## Actions to take:
A. In the post about a walk along False Creek, the landscaped pedestrian bridge in Charleson Park extends to which intersection?
B. Quote the part of the post about a walk along False Creek that opens with the words containing "It’s hard to" and closes with "to the ground.".

## Quoted text:
--- begin ---
Bridges, Birds, and Brass Rocking Dogs

It’s hard to think that only two days ago, I was sitting on a bench in Charleson Park (my favourite Vancouver park) reading a book and watching dog walkers, cyclists, and preschool kids enjoying the sunshine, and today, I am watching thick flakes of snow from my apartment windows falling down and sticking to the ground.

View from my reading bench

I’d rather relive my Friday than show snowy shots of a season that I am all too happy to leave behind. So here are some snapshots of my Friday afternoon, walking from the Olympic Village SkyTrain station to Granville Island along the south shore of False Creek.

False Creek harbour

View of downtown from False Creek South

I first found out about Charleson Park when I went on an architectural tour of Vancouver with UBC geography professor David Ley as part of Regent College Summer Programs a few years ago. I remember climbing up a little trail that led to an unusual-looking pedestrian bridge that crosses a railway and roadway below. I was so intrigued with the discovery that I went looking to find it again, and ta-da:

The earth is pushing up through the middle of this landscaped bridge, creating fissures in the cement. I think it looks rather beautiful—a little oasis of urban planning enveloped by nature’s presence. The bridge extends all the way to 7th Avenue and Laurel Street. On my next trip here, I will have to walk all the way across and see what it looks like from the other side.

Standing on the pedestrian bridge, overlooking the railway

City peeking through the trees

I then made my way back down to Island Park Walk which I followed until I got to Granville Island.
--- end ---
## Supplied records:
--- begin ---
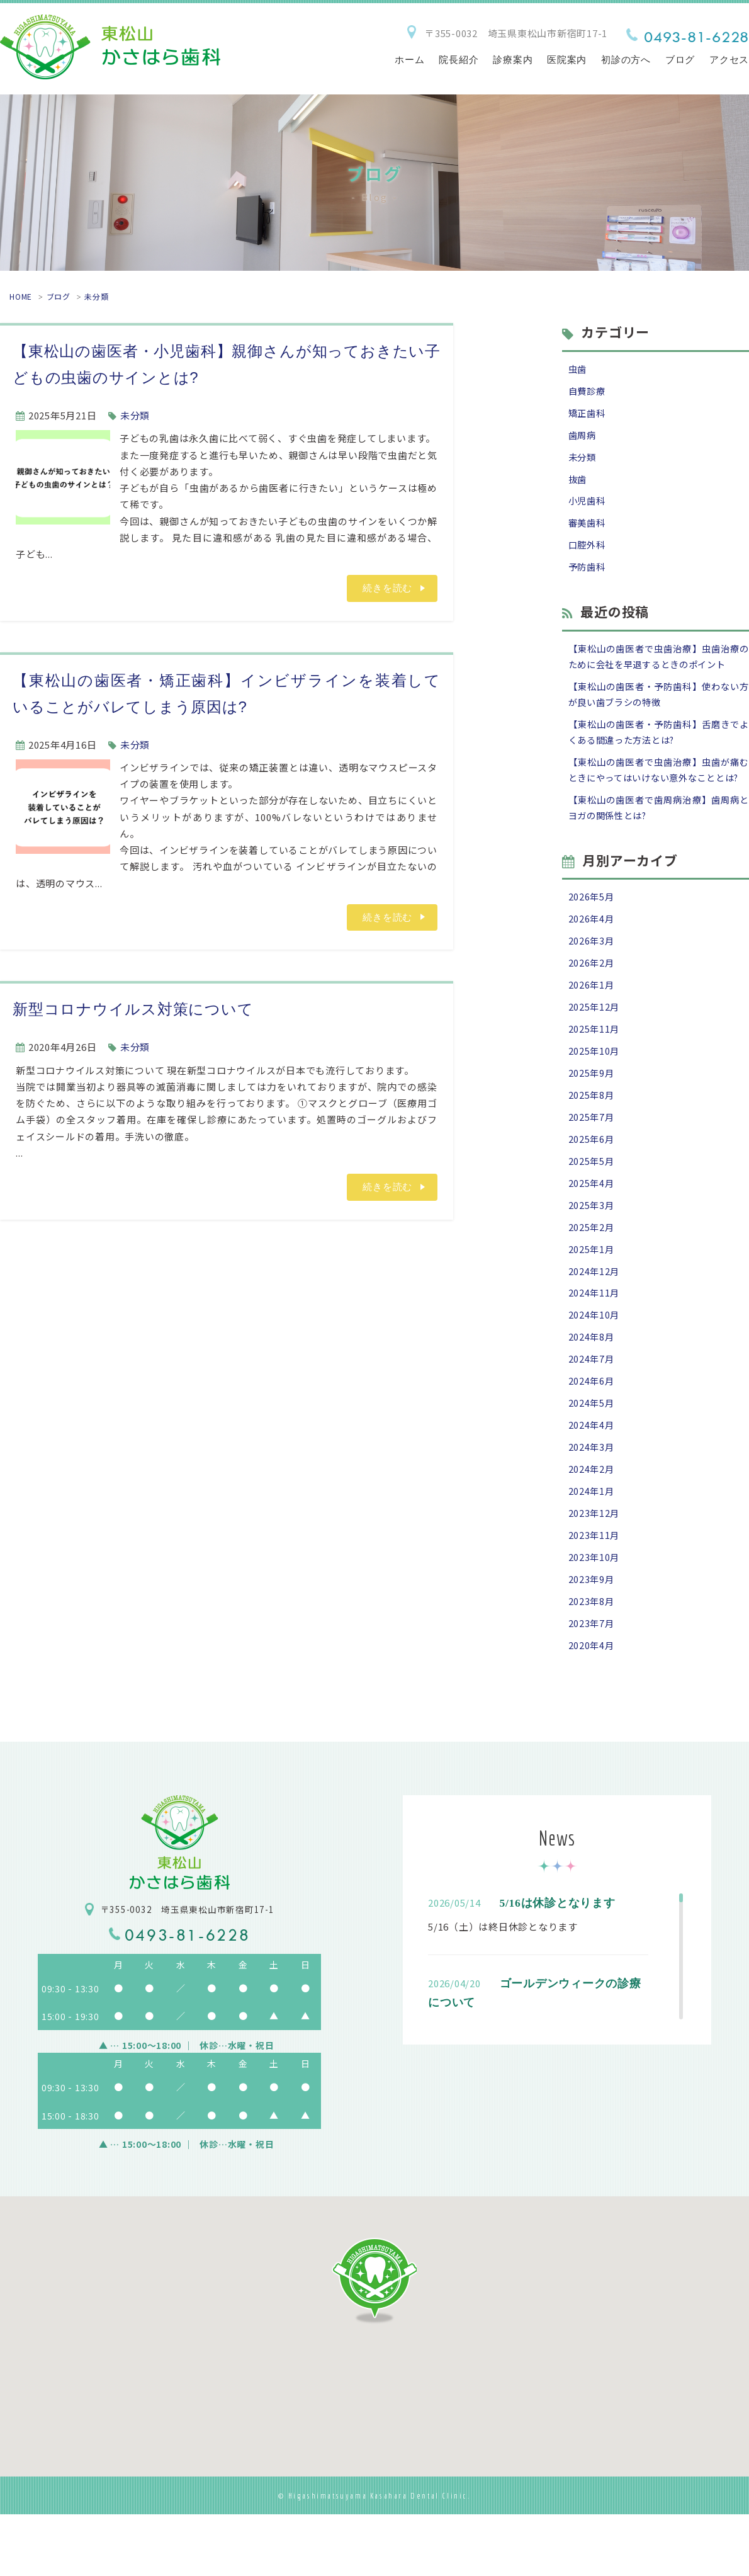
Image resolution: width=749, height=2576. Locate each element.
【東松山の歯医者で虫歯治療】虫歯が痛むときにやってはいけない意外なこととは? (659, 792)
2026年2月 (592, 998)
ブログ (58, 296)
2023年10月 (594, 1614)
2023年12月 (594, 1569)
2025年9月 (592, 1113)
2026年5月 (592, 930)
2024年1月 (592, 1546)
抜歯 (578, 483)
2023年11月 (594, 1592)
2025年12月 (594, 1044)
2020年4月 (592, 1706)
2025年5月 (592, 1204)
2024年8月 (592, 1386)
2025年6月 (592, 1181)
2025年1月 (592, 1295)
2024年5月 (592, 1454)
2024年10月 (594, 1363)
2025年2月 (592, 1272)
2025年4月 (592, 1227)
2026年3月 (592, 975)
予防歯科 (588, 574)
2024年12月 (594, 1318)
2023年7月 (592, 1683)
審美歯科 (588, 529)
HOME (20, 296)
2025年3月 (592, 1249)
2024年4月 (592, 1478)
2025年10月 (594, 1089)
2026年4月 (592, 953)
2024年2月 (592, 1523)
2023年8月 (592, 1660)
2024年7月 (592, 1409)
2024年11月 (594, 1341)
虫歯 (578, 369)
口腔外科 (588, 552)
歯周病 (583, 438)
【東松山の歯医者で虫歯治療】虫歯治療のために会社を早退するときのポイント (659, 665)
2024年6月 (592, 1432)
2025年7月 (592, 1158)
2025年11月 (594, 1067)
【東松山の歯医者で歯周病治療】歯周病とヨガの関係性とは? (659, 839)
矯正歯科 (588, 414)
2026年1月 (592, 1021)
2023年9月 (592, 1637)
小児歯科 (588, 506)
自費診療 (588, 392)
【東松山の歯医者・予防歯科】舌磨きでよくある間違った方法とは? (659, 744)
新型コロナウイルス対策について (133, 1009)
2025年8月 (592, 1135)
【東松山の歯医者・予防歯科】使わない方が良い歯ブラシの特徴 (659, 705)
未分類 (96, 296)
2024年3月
--- end ---
## Solutions below:
A. 7th Avenue and Laurel Street

B.
It’s hard to think that only two days ago, I was sitting on a bench in Charleson Park (my favourite Vancouver park) reading a book and watching dog walkers, cyclists, and preschool kids enjoying the sunshine, and today, I am watching thick flakes of snow from my apartment windows falling down and sticking to the ground.